Doubly Robust Estimation with Stabilized Weights for Binary Proximal Outcomes in Micro-Randomized Trials
Jinho Cha, Eunchan Cha
TL;DR
This work tackles estimating excursion effects in micro-randomized trials with binary proximal outcomes under small samples and extreme randomization. It introduces DR-EMEE, a doubly robust estimator that combines stabilized and truncated per-decision IPW with outcome regression, extendable to machine learning nuisance estimators via cross-fitting.
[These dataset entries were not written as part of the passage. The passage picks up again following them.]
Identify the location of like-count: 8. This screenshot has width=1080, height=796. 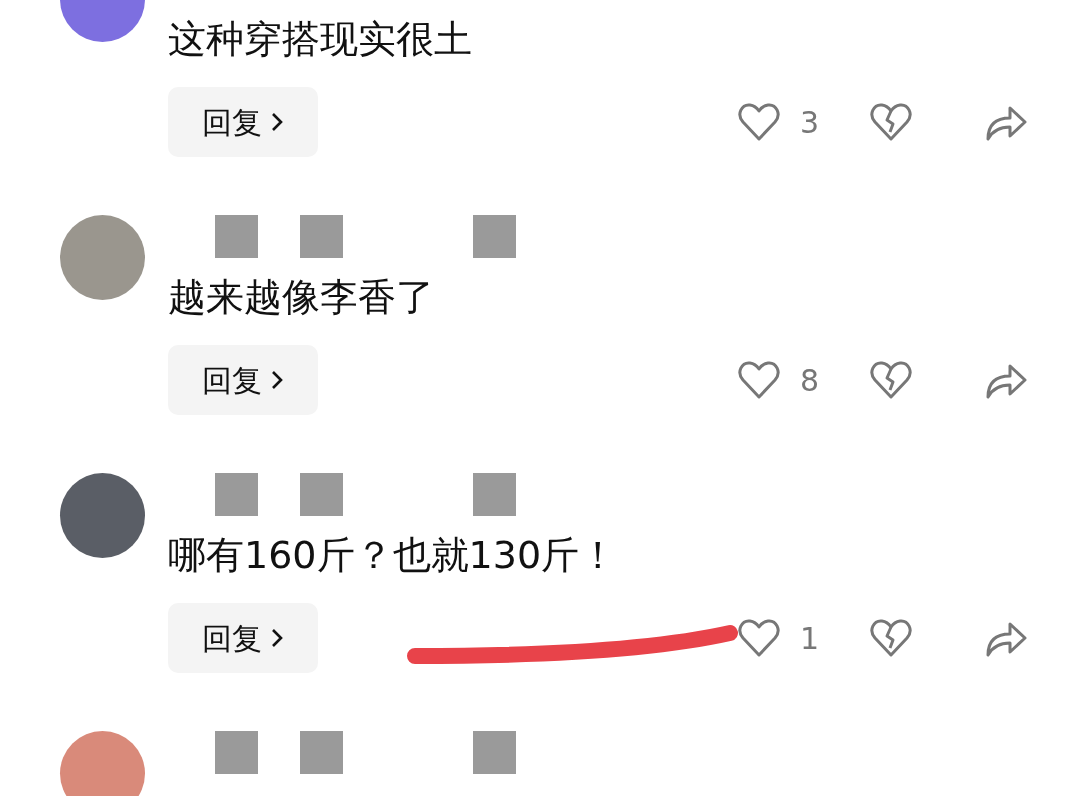
(810, 380).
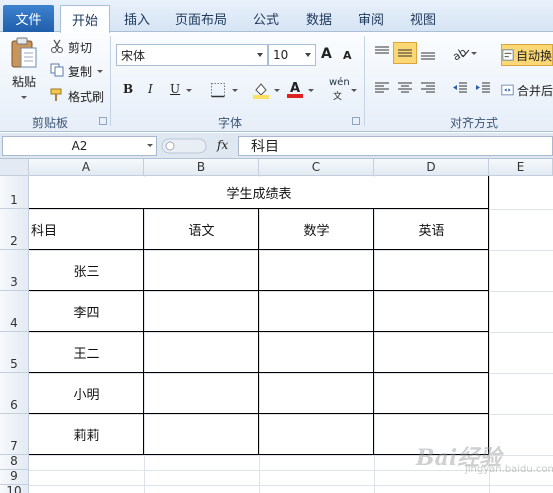  What do you see at coordinates (14, 352) in the screenshot?
I see `row-header-5: 5` at bounding box center [14, 352].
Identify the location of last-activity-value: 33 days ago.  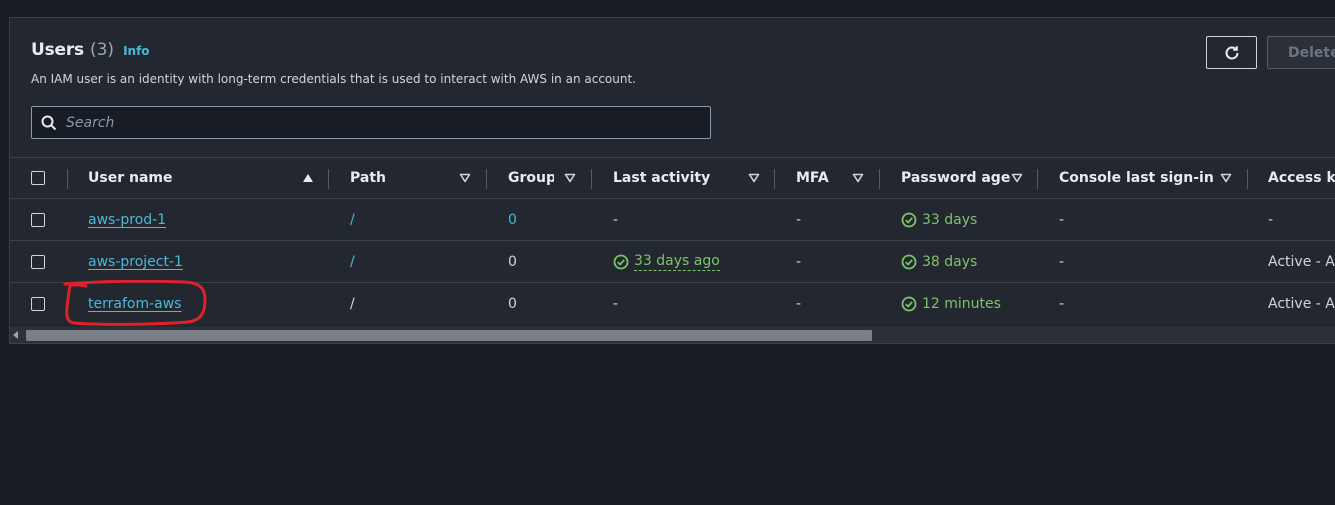
(677, 262).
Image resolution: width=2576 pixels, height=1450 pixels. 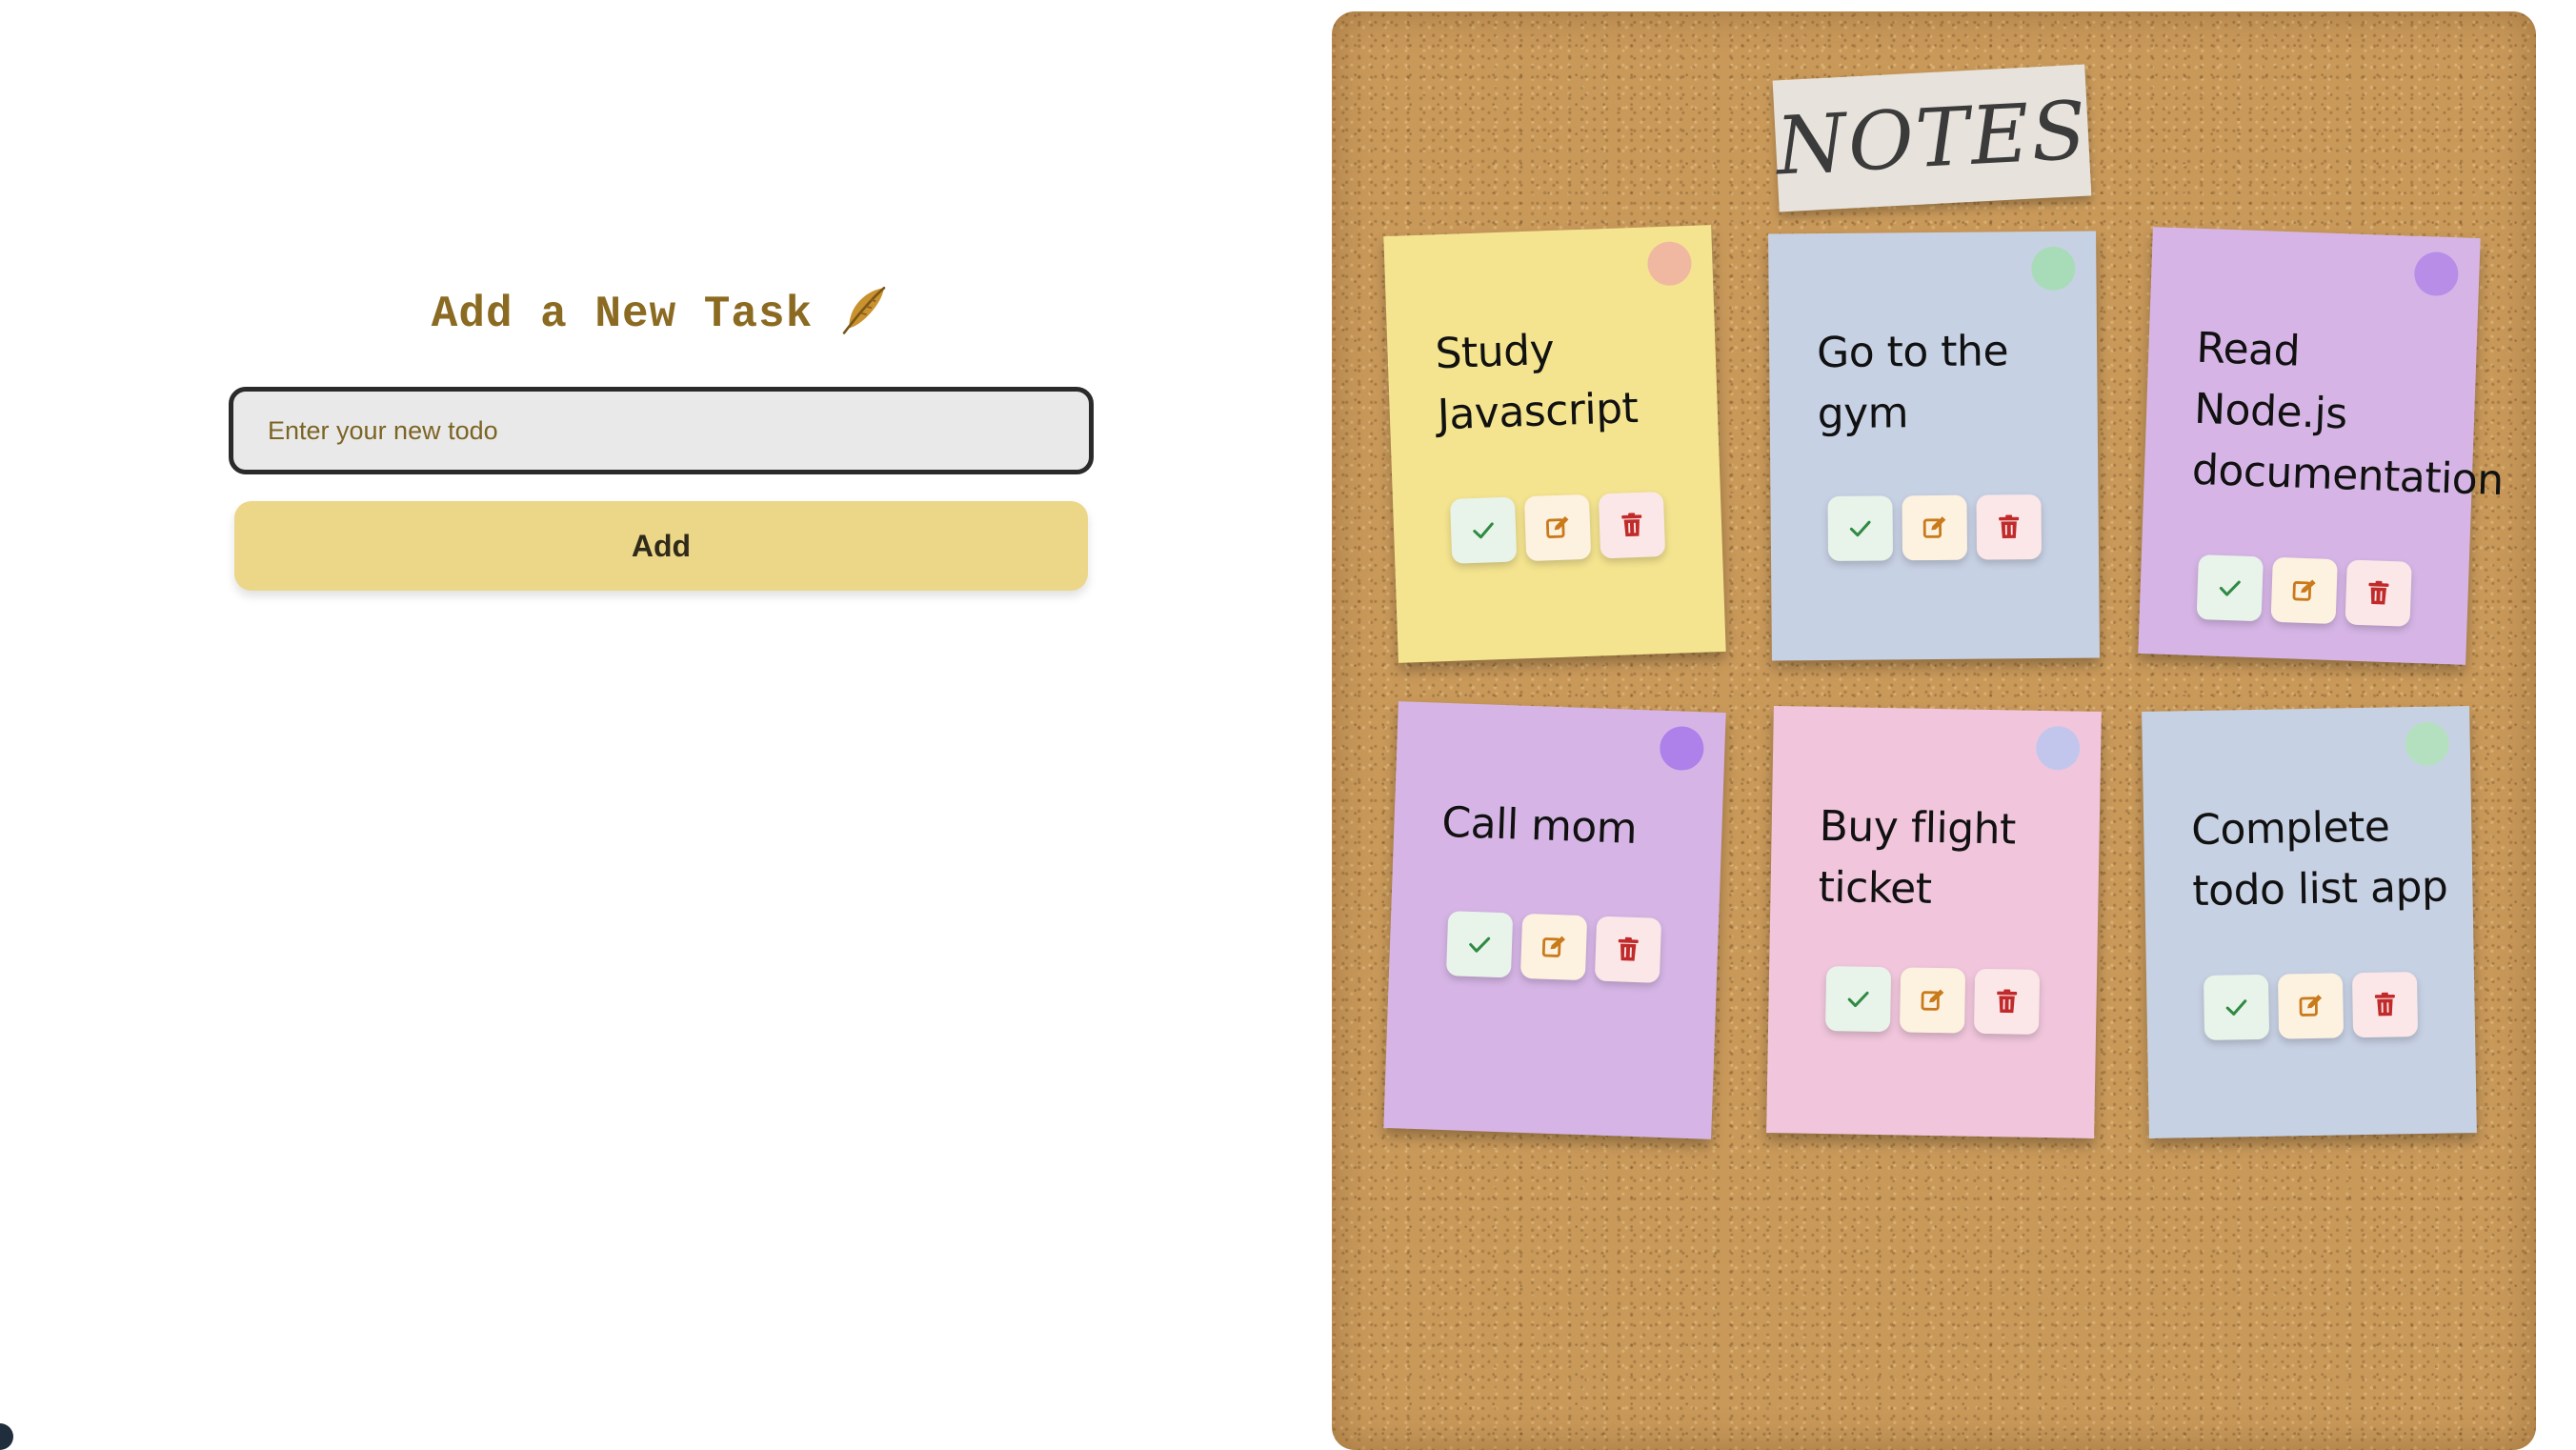 What do you see at coordinates (2319, 859) in the screenshot?
I see `note-text: Complete todo list app` at bounding box center [2319, 859].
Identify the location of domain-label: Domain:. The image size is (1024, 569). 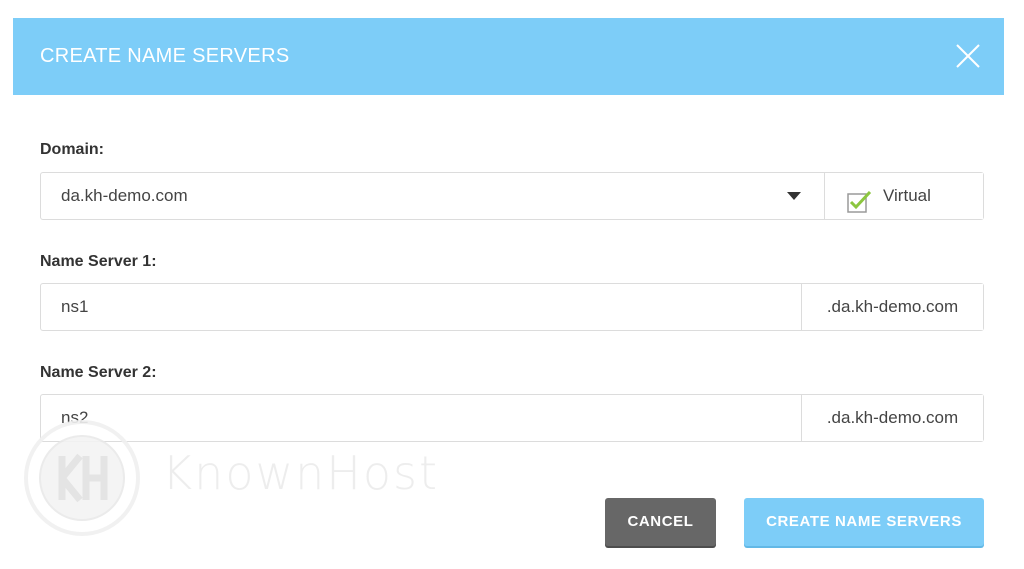
(72, 150).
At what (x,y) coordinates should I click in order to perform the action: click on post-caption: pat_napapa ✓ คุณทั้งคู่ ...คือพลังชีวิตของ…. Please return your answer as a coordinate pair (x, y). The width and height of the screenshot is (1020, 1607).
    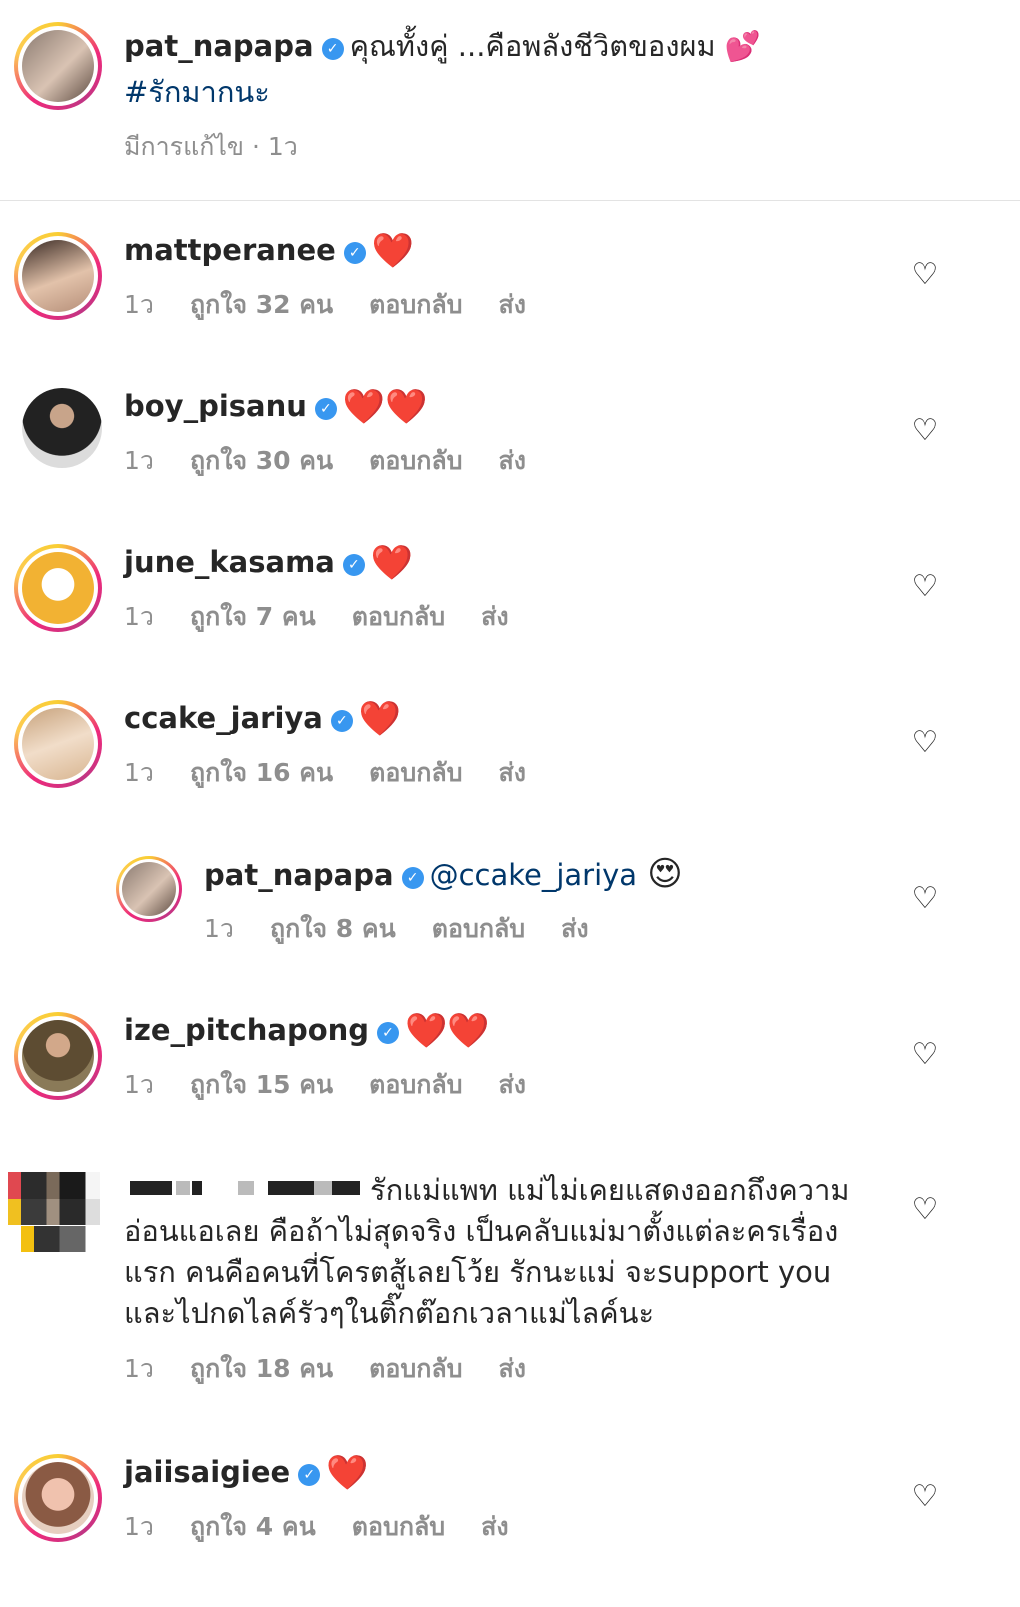
    Looking at the image, I should click on (510, 100).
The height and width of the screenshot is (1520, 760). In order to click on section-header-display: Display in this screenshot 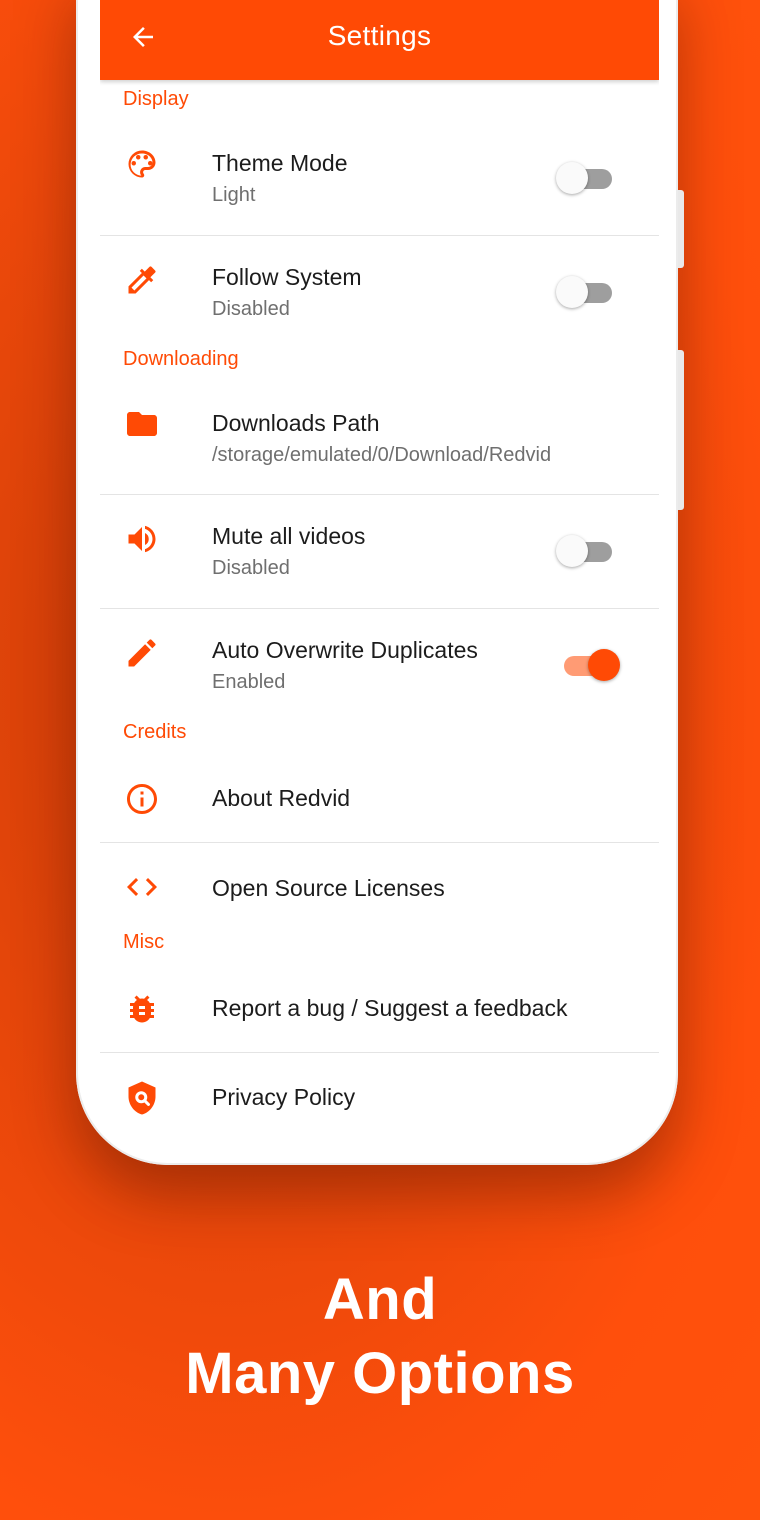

The authors prove double robustness, asymptotic normality, and semiparametric efficiency, along with finite-sample variance corrections and a projection-based variant DR-EMEE2. Through extensive simulations and real-data analyses (HeartSteps, PAMAP2, mHealth), DR-EMEE demonstrates reduced RMSE, improved coverage, and substantial efficiency gains over IPW and EMEE, validating its practical robustness for both randomized and observational MRT settings.
Abstract
Micro-randomized trials (MRTs) are increasingly used to evaluate mobile health interventions with binary proximal outcomes. Standard inverse probability weighting (IPW) estimators are unbiased but unstable in small samples or under extreme randomization. Estimated mean excursion effect (EMEE) improves efficiency but lacks double robustness. We propose a doubly robust EMEE (DR-EMEE) with stabilized and truncated weights, combining per-decision IPW and outcome regression. We prove double robustness, asymptotic efficiency, and provide finite-sample variance corrections, with extensions to machine learning nuisance estimators. In simulations, DR-EMEE reduces root mean squared error, improves coverage, and achieves up to twofold efficiency gains over IPW and five to ten percent over EMEE. Applications to HeartSteps, PAMAP2, and mHealth datasets confirm stable and efficient inference across both randomized and observational settings.